Non que je sois manipulé, ni que je subisse des pressions, mais ce que je serai demain, je le devrai à celle, à celui qui m’accompagne : est-ce que je l’accepte ou non ?

Et l’on peut aller plus loin : accueillir quelqu’un dans ma vie, c’est aussi accueillir Dieu dans ma vie. C’est un principe qui va me modifier. Comme le dit l’Évangile, c’est accueillir cette mesure de levure qui va faire lever toute la farine.
Autrement dit : accueillir la grâce qui ne me laisse pas indemne non plus. Ou pour le dire autrement : accueillir la Foi, la Foi comme point central de notre vie.

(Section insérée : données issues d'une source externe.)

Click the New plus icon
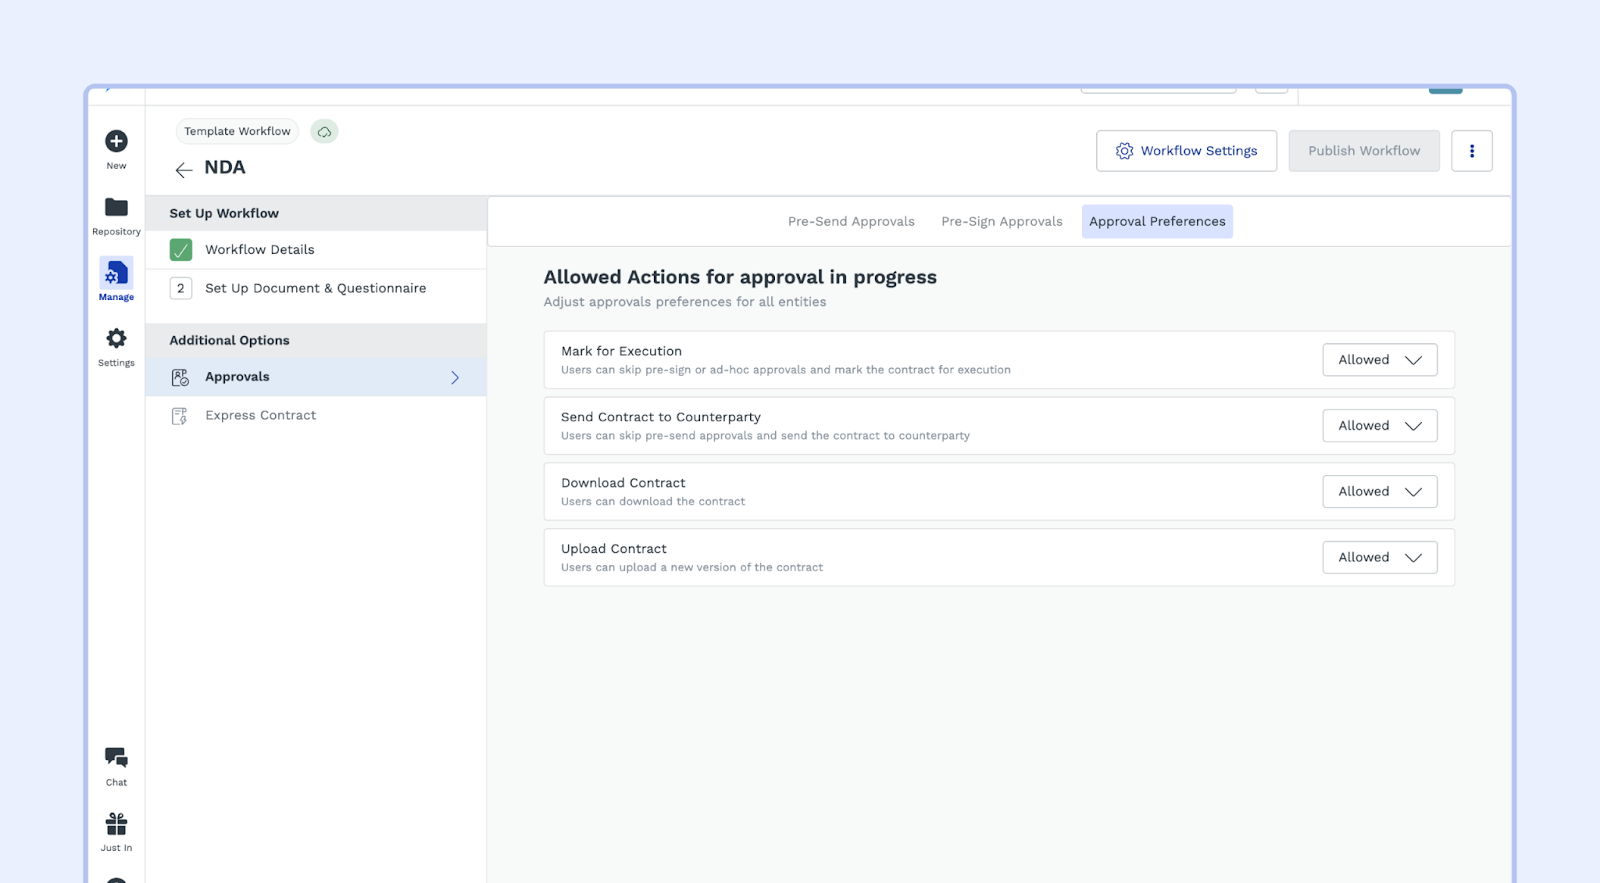This screenshot has width=1600, height=883. (116, 142)
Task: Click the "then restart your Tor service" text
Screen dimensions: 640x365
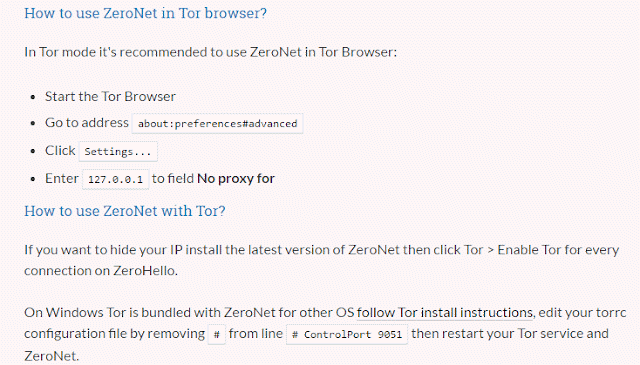Action: (x=493, y=334)
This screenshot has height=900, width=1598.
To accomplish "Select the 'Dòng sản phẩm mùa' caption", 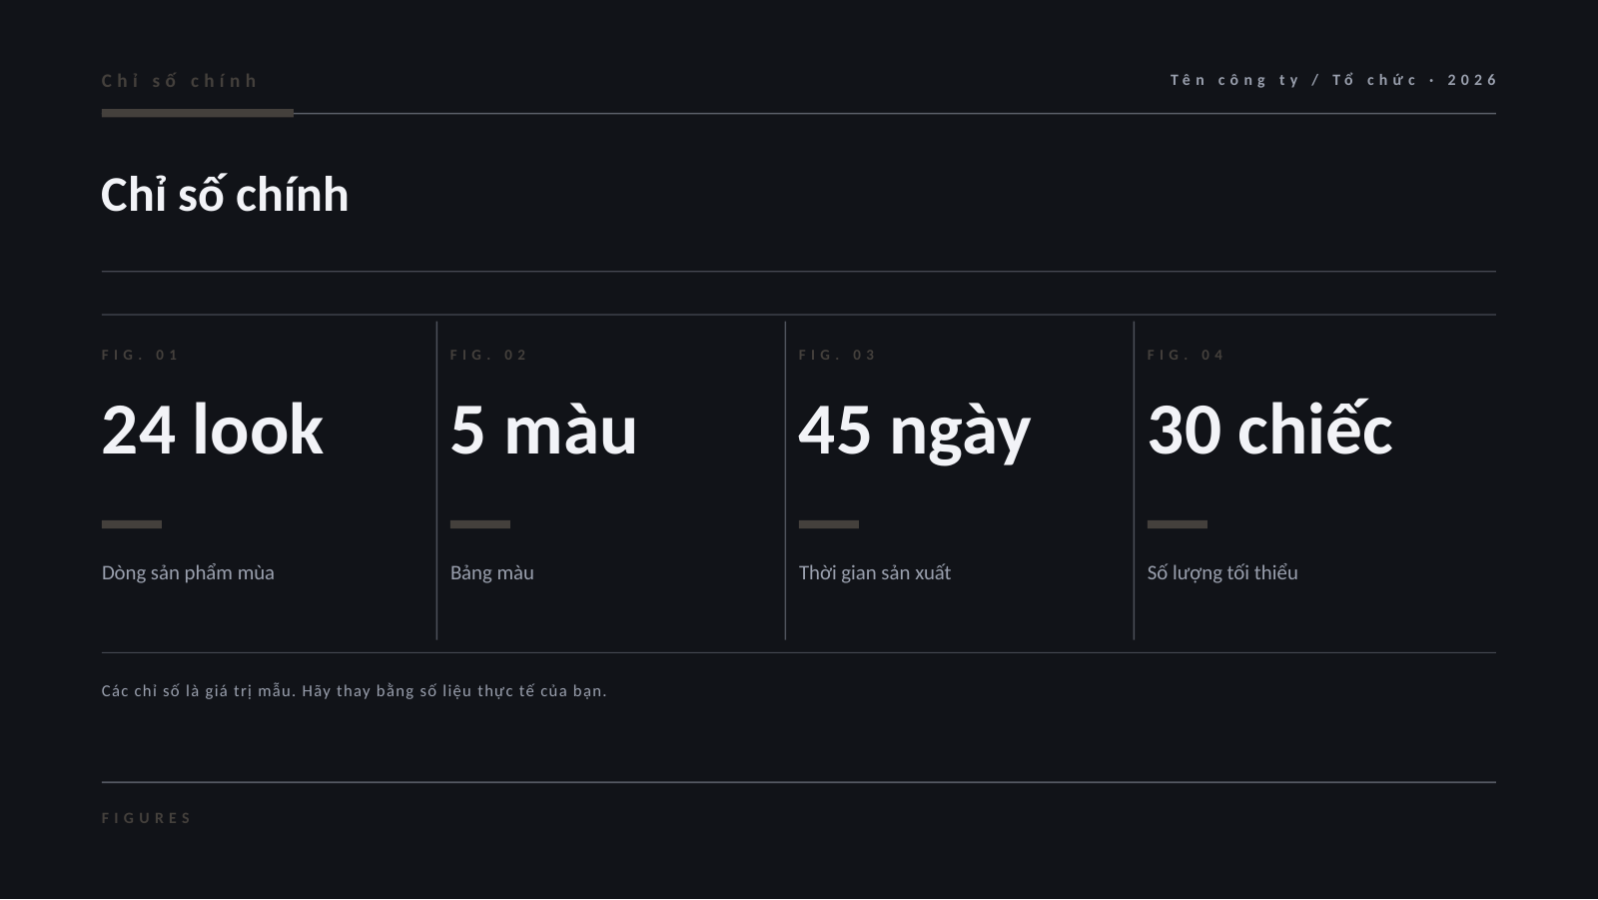I will point(188,573).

Trop souvent, et moi le premier, notre Foi est en périphérie de notre vie. Elles vont dans le pourtour de ce qui nous appartient, sans passer par le cœur de mon cœur.
Nous voyons bien le temps que nous laissons à Dieu, la place qui lui est réservée : quand nous sommes allés voir nos parents, nos amis, que l’on a fait son sport, son yoga ou sa peinture, on en vient au constat qu’il ne reste plus de temps, et qu’on ira à la messe la semaine prochaine.
Ce sont des choses qui nous guettent, car nous avons beaucoup de mal à accueillir la seigneurie du Christ. On veut bien que Dieu fasse partie du paysage, du folklore, cela nous permet d’avoir des relations agréables avec des gens charmants autour de nous, qui partagent certaines de nos valeurs et de nos convictions. Mais, nous pouvons nous demander si le Seigneur est-il le roi de notre vie ? Dieu est-il mon maître ?

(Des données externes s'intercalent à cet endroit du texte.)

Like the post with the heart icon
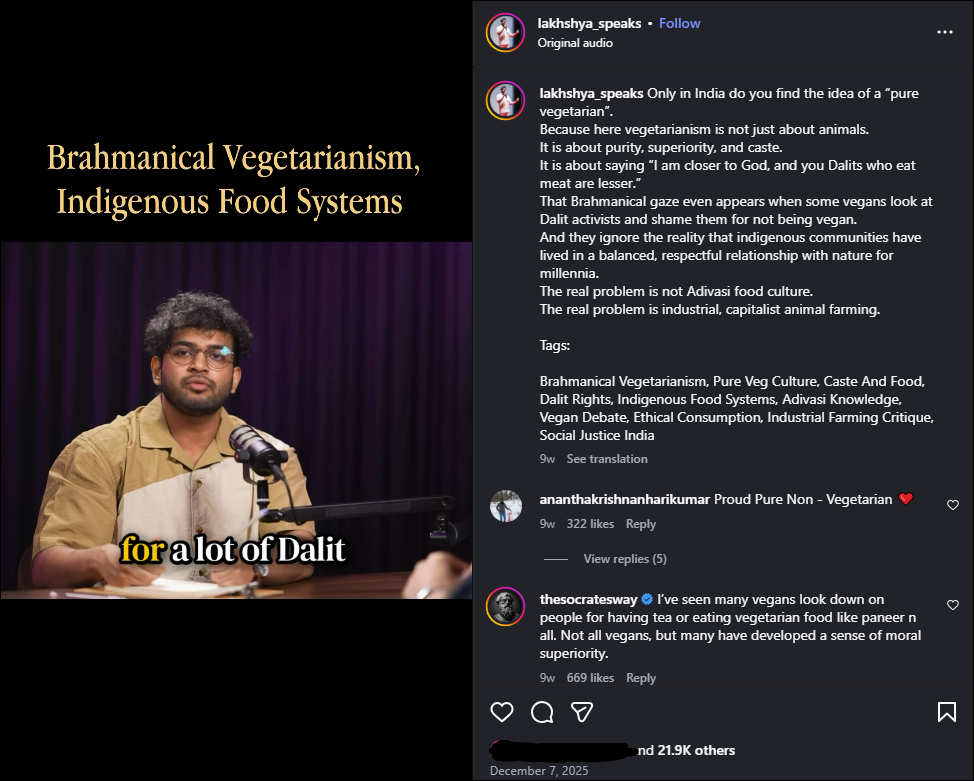The height and width of the screenshot is (781, 974). 502,712
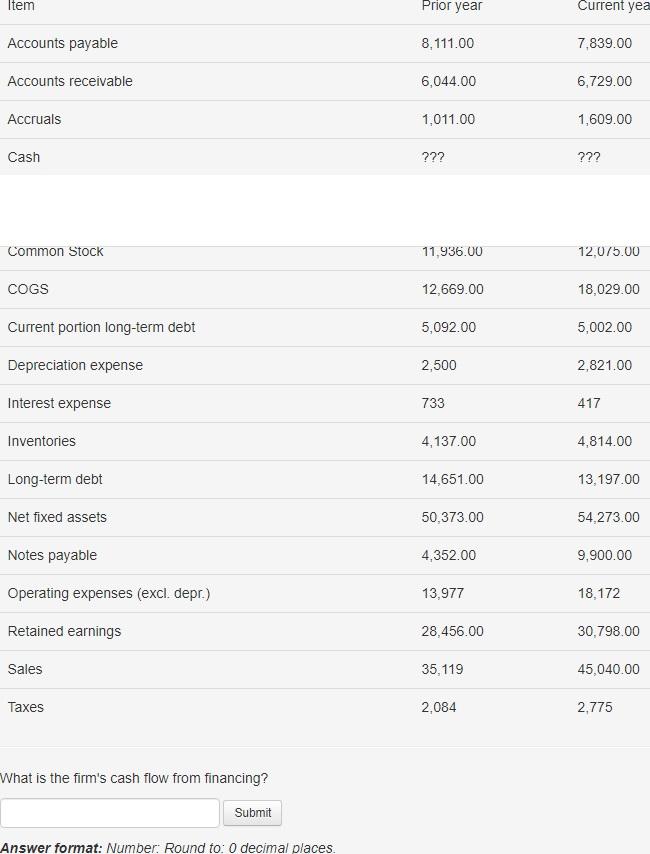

Si je me permets de poser cette question, c’est parce qu’il y a quelques temps, nous avons accueilli un petit groupe de convertis de l’Islam. Comme cela est marquant ! Voir qu’ils ont tout quitté du jour au lendemain à la suite du Christ, pour se retrouver dans notre pays qui a certes des qualités, mais pas celle de la chaleur humaine que l’on trouve dans les pays du Maghreb, qu’ils ont accepté de sacrifier cela pour le Christ. Il est devenu le centre de leur vie : comme ce sont des confesseurs de la Foi !
Si la Foi n’est pas centrale dans nos vies, si elle n’est que périphérique, nous pourrons gager qu’elle sera fragile. Nous pourrons gager aussi qu’elle sera ennuyeuse et finira par être comme un caillou dans notre chaussure, quelques préceptes moraux qui nous empêchent de tourner en rond, de faire ce que l’on veut et dont on finira par se débarrasser un jour ou l’autre.
Si la Foi n’est pas embrassée de tout son cœur, de toute sa vie, elle ne demeurera pas ancrée.
Mais surtout, on ne verra pas la beauté de cette Foi, à quel point elle nous vivifie, à quel point elle donne un sens à ce que nous touchons.

Nous pouvons lire les deux textes de ce jour ainsi que l’évangile en lien avec la vie même du Christ. Si l’on jette un œil sur la lettre aux Hébreux, il nous est dit que le Christ, n’offre pas de sacrifice comme le grand prêtre en faisait, qui offrait lui un sang qui n’était pas le sien. Le Christ offre son propre sang, et cela fait toute la différence : le Christ s’offre jusqu’au bout. C’est Lui qui applique parfaitement la belle phrase du Père Sérac : il est « Celui qui a tout donné », il ne Lui reste rien. Et c’est pour cela qu’Il est exalté, qu’Il ressuscite, qu’Il entre dans cette gloire et dans cette joie. C’est Son expérience, mais c’est aussi celle qu’Il nous transmet. Si nous sommes baptisés, c’est bien pour mettre nos pas dans les Siens. Si demain vous voulez recevoir le sacrement de mariage, c’est aussi pour cela : c’est vivre ce mystère pascal au cœur même de votre relation.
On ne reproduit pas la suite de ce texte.